Ways faster-than-light travel could be fun, while also trying to solve Fermi Paradox.

1. It’s actually hard to go slow.

I’m going to call this a Tachyon Drive approach. Once you spin up a tachyon drive, you actually go infinitely fast, and it takes precision and energy to slow the heck down. Most of the first ships are lost because they just go beyond the bounds of the visible universe. Even when you eventually want to make a jaunt over to Alpha Centauri, a tachyon drive jump lasting a few seconds, followed by a year-long slow boat inter-system, is considered normal and expected.

2. Better Space

In the hyperdrive model of FTL travel, the drive system temporarily puts the ship elsewhere – into a type of space different than our universe. So, we put all this effort into making this drive system, and the first time someone spins it up, turns out that hyperspace is just…better in like every way. Most hyperspace is fiction is unlivable, harsh, or full of evil beings. But in this version, it’s just better: stars and planetary systems are way less farther apart, space has atmosphere so you can breath in it (it’s just kind of chilly), there’s frequent entropy reduction events. Every non-luddite of every civilization emigrates from our universe to that universe as quickly as possible.

3. Wormhole Dispersion

An Einstein-Rosen Bridge, as a singularity, allows space to be irrelevant, so by passing through it, you can exit through any other Einstein-Rosen Bridges in the universe. Well, turns out that passing through all the other ones is mandatory, so when you enter, you are split into infinitesimal pieces, and exit as radiation from the event horizon of every other black hole in the universe.
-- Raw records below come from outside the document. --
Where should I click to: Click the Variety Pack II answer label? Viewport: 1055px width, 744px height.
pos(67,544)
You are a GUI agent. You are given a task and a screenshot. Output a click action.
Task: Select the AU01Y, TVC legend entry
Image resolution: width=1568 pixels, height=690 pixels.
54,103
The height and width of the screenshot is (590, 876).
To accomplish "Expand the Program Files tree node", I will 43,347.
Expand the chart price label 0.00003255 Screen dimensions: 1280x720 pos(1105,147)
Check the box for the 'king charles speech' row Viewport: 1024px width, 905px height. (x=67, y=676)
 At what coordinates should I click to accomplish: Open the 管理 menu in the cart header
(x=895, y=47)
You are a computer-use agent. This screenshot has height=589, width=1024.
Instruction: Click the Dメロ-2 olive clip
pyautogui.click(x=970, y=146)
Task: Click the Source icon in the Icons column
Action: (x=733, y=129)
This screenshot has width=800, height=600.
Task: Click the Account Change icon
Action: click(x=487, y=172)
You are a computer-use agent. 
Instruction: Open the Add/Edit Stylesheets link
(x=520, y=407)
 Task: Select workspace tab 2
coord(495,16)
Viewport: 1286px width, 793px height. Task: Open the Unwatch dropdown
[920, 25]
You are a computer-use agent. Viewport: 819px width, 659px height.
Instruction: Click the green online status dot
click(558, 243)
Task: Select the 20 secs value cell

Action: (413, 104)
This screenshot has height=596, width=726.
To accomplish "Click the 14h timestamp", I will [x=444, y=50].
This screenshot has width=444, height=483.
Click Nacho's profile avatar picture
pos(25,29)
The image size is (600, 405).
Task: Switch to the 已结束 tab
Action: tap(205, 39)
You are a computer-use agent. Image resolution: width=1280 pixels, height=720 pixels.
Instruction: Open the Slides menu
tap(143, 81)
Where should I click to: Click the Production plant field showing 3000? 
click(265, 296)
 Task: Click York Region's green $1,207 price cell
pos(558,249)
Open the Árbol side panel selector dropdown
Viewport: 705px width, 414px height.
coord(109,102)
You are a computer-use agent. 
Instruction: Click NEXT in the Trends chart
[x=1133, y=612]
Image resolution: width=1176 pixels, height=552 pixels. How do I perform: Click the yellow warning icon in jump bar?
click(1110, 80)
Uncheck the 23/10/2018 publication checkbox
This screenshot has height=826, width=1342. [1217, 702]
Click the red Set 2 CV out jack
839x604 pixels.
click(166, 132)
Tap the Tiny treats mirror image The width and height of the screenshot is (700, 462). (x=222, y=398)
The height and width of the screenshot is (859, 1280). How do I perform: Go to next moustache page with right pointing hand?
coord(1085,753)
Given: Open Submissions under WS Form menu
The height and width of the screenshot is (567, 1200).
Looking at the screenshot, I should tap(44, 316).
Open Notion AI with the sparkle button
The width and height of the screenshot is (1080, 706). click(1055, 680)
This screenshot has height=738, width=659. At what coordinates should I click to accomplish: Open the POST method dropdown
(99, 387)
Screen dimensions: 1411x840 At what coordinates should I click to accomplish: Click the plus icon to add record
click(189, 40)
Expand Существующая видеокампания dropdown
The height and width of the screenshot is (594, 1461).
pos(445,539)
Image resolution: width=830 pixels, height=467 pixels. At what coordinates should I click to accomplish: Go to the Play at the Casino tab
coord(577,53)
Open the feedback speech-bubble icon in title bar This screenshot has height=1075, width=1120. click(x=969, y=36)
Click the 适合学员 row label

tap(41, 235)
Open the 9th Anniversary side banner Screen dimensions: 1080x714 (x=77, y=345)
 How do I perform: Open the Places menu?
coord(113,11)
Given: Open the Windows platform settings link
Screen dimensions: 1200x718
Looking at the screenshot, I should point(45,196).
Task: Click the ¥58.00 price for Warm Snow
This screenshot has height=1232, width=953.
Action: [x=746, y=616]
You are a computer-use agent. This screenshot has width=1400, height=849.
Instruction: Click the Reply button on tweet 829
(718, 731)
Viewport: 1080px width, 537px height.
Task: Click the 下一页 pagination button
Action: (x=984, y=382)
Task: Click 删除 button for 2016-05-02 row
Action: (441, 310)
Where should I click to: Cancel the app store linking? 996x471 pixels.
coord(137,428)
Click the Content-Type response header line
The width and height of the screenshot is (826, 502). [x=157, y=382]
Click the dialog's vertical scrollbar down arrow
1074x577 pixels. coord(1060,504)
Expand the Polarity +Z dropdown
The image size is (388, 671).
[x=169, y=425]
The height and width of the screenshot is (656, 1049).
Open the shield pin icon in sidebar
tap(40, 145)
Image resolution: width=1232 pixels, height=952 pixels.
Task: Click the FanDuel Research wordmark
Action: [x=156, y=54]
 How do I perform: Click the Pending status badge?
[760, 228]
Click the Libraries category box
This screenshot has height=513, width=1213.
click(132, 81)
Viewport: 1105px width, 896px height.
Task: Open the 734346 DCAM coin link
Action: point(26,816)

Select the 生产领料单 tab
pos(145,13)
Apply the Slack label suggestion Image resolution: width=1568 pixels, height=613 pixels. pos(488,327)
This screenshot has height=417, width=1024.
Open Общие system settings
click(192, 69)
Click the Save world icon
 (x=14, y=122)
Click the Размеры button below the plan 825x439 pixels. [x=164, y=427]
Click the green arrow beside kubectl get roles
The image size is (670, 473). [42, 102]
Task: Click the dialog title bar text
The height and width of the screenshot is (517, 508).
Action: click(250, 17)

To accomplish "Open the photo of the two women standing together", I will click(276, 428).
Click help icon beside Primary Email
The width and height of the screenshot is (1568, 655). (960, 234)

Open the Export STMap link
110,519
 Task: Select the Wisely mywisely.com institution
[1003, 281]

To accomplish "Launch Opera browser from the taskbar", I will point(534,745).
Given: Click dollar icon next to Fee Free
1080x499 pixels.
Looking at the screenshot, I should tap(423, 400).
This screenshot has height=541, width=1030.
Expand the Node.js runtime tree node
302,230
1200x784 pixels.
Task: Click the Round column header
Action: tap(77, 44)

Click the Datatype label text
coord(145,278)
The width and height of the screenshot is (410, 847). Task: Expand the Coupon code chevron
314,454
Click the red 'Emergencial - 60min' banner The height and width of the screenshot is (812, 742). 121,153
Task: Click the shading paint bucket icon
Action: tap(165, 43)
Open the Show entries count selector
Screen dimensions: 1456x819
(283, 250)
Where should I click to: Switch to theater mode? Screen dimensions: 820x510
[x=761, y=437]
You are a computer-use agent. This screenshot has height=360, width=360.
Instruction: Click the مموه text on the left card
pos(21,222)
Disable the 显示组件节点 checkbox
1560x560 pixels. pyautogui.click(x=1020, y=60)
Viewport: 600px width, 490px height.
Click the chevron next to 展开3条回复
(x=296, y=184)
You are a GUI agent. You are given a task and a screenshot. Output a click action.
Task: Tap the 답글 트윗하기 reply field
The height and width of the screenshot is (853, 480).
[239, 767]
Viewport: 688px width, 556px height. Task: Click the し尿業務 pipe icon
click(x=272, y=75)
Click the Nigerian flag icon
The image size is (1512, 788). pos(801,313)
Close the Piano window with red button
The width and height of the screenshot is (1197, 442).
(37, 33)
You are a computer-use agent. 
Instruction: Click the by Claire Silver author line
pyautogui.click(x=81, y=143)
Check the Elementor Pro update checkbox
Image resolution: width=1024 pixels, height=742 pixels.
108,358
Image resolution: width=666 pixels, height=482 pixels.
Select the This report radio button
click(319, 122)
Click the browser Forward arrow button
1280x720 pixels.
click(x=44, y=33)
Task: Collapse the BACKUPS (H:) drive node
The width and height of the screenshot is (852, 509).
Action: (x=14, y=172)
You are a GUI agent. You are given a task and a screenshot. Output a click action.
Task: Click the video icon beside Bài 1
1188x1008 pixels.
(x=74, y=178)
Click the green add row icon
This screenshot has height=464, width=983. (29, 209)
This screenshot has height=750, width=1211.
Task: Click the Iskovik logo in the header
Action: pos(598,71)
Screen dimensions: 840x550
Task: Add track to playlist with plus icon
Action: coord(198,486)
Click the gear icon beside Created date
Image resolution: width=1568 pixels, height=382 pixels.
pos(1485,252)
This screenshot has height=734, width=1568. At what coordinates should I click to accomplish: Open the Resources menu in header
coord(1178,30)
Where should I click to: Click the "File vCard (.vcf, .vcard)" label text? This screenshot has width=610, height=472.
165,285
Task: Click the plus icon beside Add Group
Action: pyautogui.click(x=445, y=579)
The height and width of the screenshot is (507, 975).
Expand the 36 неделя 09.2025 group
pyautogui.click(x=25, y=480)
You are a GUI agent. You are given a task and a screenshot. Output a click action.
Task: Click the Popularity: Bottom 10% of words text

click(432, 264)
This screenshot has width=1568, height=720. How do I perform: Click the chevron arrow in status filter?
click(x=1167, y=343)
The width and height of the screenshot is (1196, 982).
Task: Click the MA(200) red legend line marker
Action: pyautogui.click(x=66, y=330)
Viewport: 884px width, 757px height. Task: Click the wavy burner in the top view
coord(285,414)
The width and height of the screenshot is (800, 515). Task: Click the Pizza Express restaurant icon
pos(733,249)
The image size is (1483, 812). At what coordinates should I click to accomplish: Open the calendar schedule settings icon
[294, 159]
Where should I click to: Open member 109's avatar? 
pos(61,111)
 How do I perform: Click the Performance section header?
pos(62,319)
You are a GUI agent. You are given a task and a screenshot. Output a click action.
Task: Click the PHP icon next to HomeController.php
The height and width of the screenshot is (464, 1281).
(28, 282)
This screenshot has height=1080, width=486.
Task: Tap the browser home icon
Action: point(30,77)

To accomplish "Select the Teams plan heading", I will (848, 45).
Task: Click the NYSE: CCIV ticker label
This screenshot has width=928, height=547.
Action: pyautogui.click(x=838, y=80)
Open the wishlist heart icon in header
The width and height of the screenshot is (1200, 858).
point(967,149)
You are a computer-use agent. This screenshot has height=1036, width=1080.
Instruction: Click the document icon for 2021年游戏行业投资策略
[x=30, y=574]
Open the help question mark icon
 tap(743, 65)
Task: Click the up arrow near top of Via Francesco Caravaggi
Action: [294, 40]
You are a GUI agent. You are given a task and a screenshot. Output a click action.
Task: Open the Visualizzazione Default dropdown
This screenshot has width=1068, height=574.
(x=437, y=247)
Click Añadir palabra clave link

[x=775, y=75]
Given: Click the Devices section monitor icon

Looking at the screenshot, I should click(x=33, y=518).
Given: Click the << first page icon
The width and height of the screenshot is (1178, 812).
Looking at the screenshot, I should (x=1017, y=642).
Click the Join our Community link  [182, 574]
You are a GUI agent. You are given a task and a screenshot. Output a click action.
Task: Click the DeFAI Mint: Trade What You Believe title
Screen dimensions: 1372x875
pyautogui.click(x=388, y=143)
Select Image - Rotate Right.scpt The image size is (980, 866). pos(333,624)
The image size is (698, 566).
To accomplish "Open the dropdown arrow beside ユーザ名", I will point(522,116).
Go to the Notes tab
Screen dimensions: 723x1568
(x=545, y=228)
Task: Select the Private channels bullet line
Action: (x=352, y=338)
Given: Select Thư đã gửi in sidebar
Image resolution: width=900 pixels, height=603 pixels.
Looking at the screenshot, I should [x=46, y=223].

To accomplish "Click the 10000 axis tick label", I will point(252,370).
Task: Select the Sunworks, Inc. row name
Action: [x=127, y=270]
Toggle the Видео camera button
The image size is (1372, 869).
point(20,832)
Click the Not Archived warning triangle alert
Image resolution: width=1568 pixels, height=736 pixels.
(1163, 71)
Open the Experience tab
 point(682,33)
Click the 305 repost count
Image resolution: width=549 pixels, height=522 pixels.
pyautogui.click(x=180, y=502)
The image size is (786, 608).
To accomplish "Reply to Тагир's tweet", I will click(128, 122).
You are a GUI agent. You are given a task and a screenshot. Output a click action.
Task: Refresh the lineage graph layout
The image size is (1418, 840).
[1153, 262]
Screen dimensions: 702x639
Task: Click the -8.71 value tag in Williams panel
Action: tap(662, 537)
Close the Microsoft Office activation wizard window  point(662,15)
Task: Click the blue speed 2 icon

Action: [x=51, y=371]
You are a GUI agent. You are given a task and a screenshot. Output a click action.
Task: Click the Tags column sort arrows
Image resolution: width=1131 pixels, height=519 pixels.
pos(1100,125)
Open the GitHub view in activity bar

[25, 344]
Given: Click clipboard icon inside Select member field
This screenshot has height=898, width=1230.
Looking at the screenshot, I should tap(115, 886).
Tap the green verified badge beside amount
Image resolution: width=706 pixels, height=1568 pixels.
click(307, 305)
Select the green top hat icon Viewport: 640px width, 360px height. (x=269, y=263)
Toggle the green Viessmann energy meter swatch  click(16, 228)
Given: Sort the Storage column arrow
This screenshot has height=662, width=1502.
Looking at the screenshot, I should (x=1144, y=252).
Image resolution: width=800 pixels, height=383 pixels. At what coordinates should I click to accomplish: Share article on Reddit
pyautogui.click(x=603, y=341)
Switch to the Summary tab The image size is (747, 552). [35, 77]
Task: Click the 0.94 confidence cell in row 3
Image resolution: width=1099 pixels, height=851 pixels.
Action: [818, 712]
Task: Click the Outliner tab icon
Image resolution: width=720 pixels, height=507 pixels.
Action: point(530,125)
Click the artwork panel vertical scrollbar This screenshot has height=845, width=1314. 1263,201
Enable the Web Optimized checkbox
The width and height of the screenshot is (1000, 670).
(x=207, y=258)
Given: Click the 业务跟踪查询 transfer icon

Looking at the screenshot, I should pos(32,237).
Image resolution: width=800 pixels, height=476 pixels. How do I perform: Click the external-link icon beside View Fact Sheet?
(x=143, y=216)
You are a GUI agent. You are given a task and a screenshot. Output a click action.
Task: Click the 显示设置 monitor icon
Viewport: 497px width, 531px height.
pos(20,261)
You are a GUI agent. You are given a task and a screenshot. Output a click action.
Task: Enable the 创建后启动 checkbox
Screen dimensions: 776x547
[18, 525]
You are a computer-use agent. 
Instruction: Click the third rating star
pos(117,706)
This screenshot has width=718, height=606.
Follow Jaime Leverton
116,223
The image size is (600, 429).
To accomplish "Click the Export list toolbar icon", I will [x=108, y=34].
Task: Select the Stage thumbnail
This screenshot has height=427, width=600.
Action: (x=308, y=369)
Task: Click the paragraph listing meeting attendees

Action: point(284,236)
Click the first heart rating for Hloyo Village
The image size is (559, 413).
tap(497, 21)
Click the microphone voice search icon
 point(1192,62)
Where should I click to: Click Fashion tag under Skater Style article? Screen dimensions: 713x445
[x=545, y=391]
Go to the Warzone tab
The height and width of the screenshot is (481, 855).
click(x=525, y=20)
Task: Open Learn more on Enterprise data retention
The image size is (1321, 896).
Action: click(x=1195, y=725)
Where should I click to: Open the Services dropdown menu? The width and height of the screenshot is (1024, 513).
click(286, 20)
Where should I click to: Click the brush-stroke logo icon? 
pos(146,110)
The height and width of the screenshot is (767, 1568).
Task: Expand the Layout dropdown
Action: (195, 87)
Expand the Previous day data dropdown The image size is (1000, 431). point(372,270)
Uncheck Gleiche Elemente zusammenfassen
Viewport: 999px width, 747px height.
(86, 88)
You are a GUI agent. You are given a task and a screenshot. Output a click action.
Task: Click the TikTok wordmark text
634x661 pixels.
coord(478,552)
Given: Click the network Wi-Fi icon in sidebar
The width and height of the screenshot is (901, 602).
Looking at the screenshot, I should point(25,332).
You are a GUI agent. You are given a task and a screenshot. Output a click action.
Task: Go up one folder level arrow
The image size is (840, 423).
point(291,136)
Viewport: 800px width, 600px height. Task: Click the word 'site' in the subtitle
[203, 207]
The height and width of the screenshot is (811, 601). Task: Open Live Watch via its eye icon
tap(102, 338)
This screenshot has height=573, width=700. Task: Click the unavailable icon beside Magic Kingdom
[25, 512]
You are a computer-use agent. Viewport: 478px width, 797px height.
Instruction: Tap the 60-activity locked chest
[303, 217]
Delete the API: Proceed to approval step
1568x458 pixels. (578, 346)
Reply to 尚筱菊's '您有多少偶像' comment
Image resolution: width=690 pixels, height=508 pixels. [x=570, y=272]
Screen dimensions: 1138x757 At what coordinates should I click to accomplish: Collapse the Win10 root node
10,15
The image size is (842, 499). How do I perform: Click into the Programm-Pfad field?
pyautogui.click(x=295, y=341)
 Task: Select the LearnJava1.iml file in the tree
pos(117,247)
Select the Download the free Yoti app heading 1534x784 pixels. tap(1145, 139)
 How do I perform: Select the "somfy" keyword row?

Normally you’d think this formal of travel would be useless, and you’re right, but if you quantumly-entangle the entire ship to…itself…somehow…before entering, your vessel, and your body, can still technically be attached to the other parts of itself. So, it’s more of an ascendance to an ethereal plane than travel to be honest. If you don’t do the quantum entangling step before entering the black hole you die though.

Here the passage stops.